Chapter 2 Knowing well-being: a history of data
Common definitions used with well-being data
There is no single definition of wellbeing. The terms wellbeing, quality of life, happiness, life satisfaction and welfare are often used interchangeably (although some disciplines draw distinctions between them)
(Allin 2007, 46)
Paul Allin became Director of the UK’s Office for National Statistics’ Measuring National Well-being programme. As he acknowledges above, there are a number of terms used as if they are substitutable in disciplines associated with measuring well-being. In addition to happiness, life satisfaction and quality of life are also synonymous with well-being. As we shall find out throughout the book, when it comes to data, although these ideas are linked in a common-sense way, life satisfaction metrics are largely from different sorts of data than quality of life metrics. Life satisfaction measures aim to capture how people feel and so they are from subjective evaluations. Quality of life measures are used to understand various qualities of life, such as health and relationships; the endgame is understanding how these work together, to then assess overall well-being. They are made from objective lists and measures.
Objective Well-being
This approach examines what are thought to be the components of the good life, using objective data which include resources (income, food, housing) and social attributes (education and health). Objective well-being data are then added up (aggregated) to become society-wide descriptions that imply concrete conditions, such as employment rate or life expectancy. They are objective because they measure material conditions, and are considered impartial. They are well-being data as they are used to understand how something like housing or income might impact on our lives. In other words, the can be used as a proxy measure for well-being. By proxy we mean an indirect measure. For example, someone’s income does not necessarily directly tell you about their quality of life, but because the relationship has been long-studied, assumptions can be made about well-being using what we know about how income relates to well-being – so the theory goes.

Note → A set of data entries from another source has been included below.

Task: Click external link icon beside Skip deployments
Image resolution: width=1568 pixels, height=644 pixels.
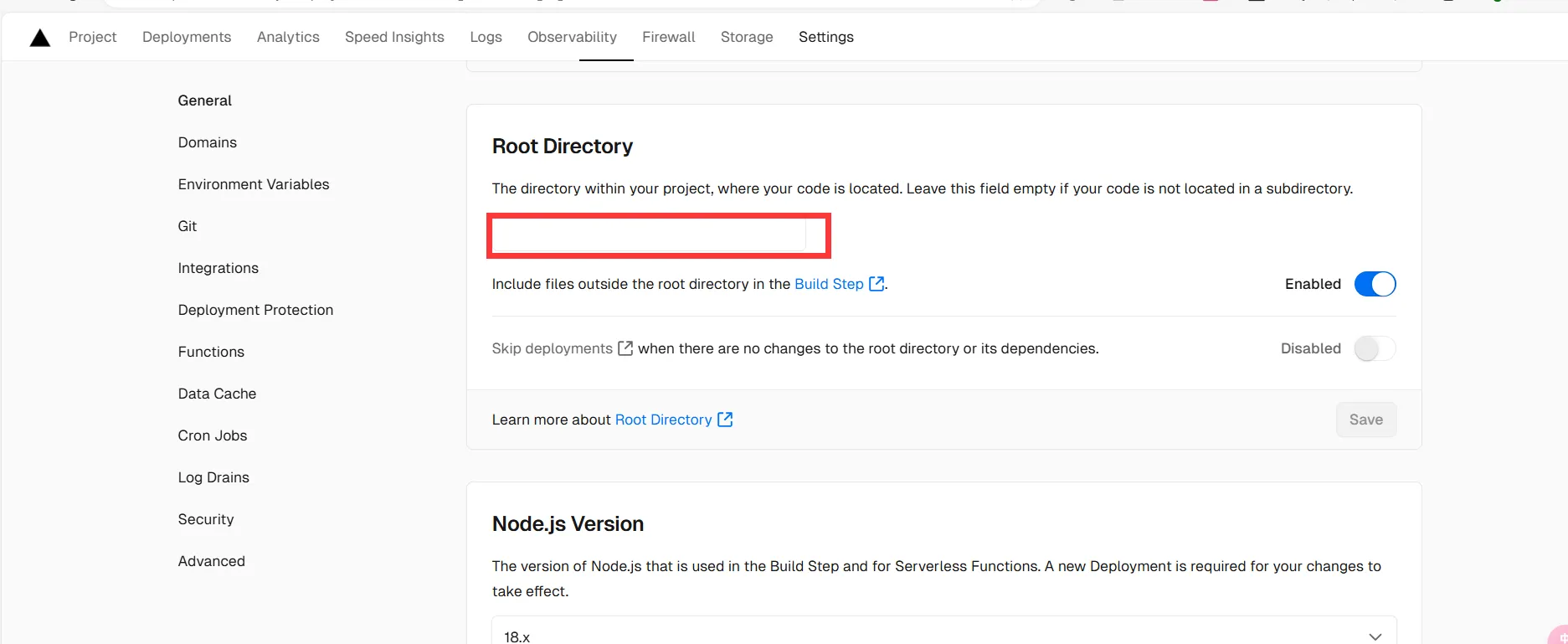Action: (625, 348)
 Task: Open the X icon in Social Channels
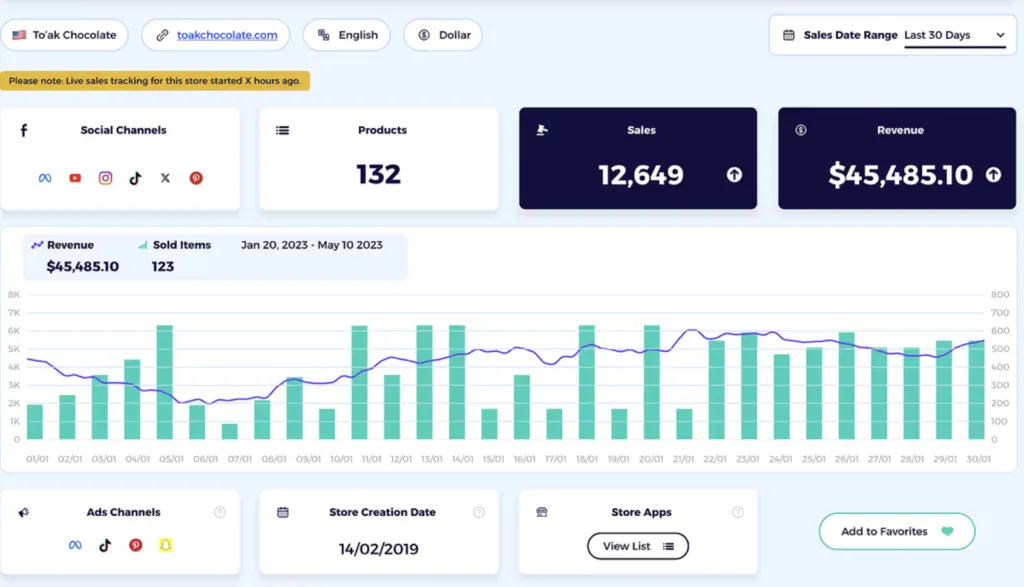[x=165, y=177]
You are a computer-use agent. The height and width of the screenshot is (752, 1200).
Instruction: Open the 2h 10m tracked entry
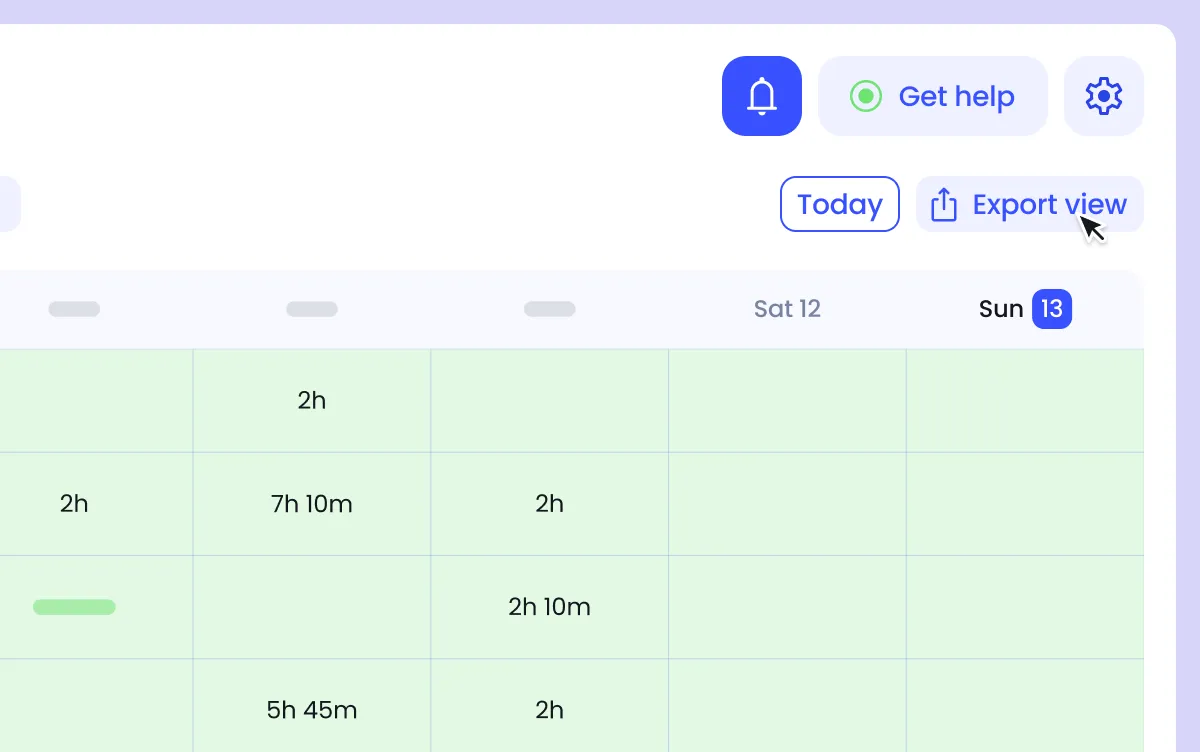click(x=549, y=607)

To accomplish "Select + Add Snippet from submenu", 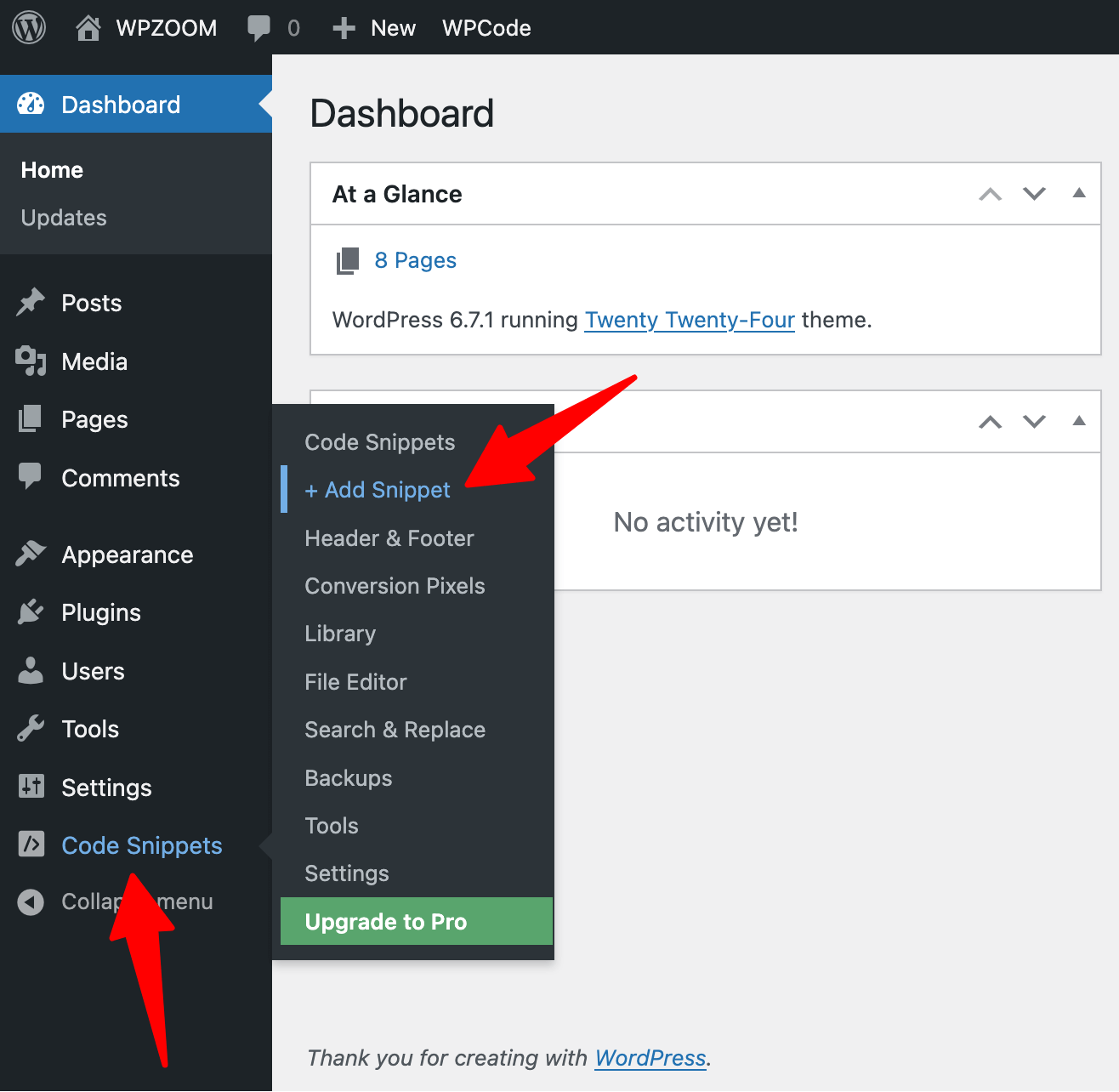I will 377,489.
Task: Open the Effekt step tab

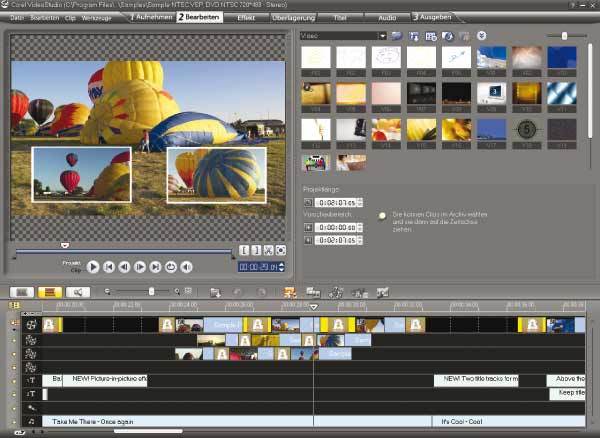Action: coord(245,18)
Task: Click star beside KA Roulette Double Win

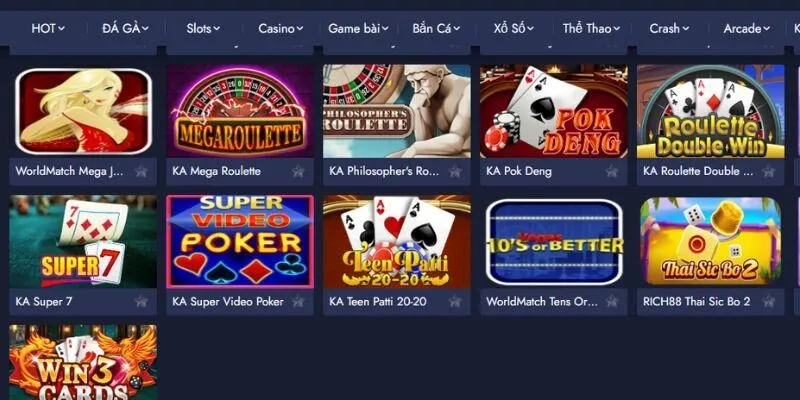Action: [x=768, y=171]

Objective well-being data predominantly come from what we call administrative data. These data are collected in the processes of our everyday lives, like taxation or the registration of births, marriages and deaths. Objective data are also collected from people using surveys. Questions that ask for details on salary and how many people live in someone’s home (like in the census), for example, are objective. Chapter 3 looks at objective lists and measures in much greater detail.
Subjective Well-being
As with health diagnoses, subjective well-being data are generated by asking people questions about how they are doing and / or how they are feeling. This can be about their material conditions: how they feel about their local area; is it clean? is it safe? It can also be how they are feeling in and of themselves. One example is the UK’s Office for National Statistics (ONS)’ four questions to understand personal well-being. We will return to ‘the ONS4’ often in this book. They ask:
- Overall, how happy did you feel yesterday?
- Overall, how satisfied are you with your life nowadays?

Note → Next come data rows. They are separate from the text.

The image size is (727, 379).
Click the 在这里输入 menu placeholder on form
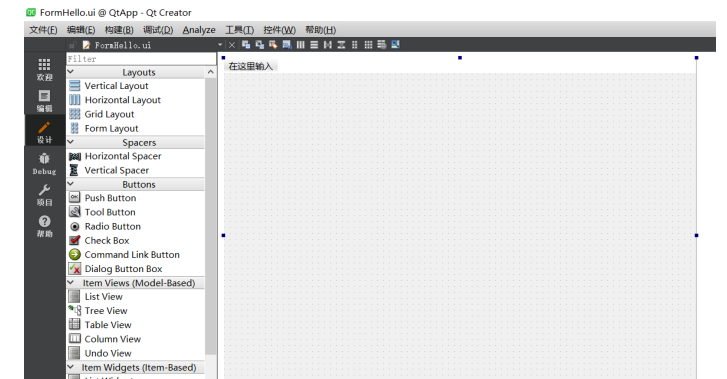coord(250,66)
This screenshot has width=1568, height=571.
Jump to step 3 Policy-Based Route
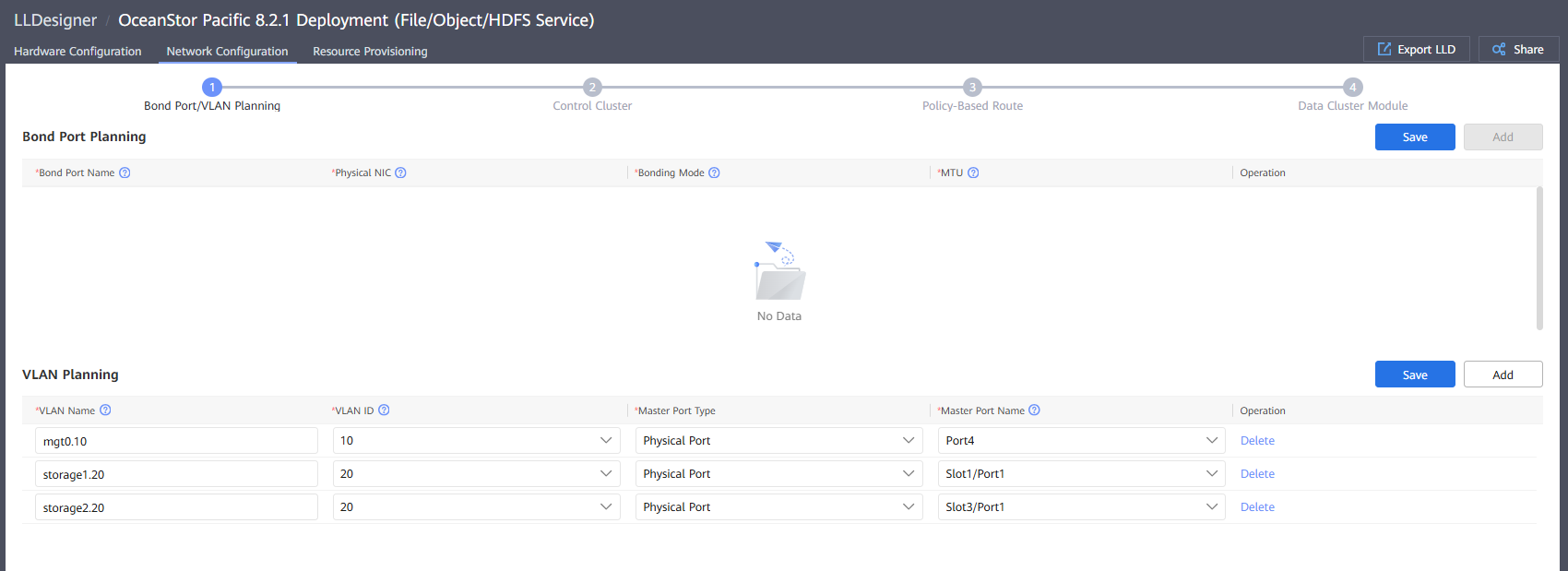click(x=972, y=88)
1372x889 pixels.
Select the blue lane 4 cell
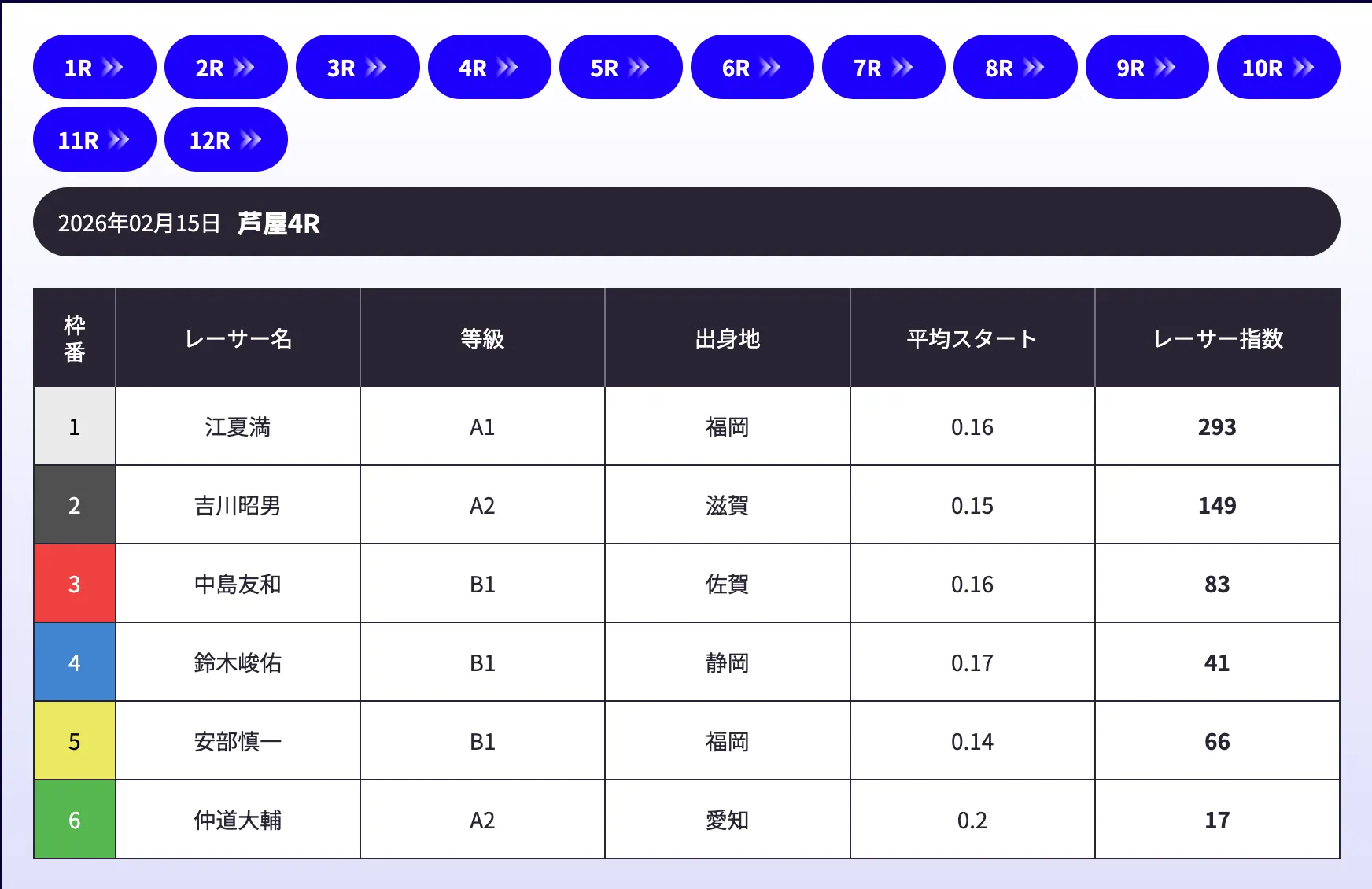point(75,662)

- Overall, to what extent do you feel the things you do in your life are worthwhile?
- Overall, how anxious did you feel yesterday?

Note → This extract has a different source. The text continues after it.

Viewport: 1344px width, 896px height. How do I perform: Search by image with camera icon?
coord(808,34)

People score themselves out of ten, with most scoring around a 7 out of ten for life satisfaction. These scores are aggregated to become the well-being data of a population who answered these questions. These aggregated data are used in a number of ways which can be tracked over time. Subjective measures are also used against objective measures, so if a measure of poverty spikes, we can see if this appears to be linked to anxiety using data produced by question 3. More recently, subjective well-being questions have been used to track impacts of the Covid-19 pandemic on different samples of different populations all across the world.
As we have touched on, understanding the human experience in a more scientific way is one of the key drivers of the well-being agenda. Chapter 4 looks in greater detail at the study of subjective well-being as ‘a new science’1. Interestingly, this ‘new science of happiness’ is one of the academic and intellectual developments that saw a resurgence in interest in well-being measurement more generally, especially in policy. Somewhat confusingly, the well-being agenda – as the measurement of well-being – tends to be discussed in terms of objective indicators to replace GDP, rather than subjective well-being. As we discover in the next section, this is a more complex history than is ordinarily accounted for.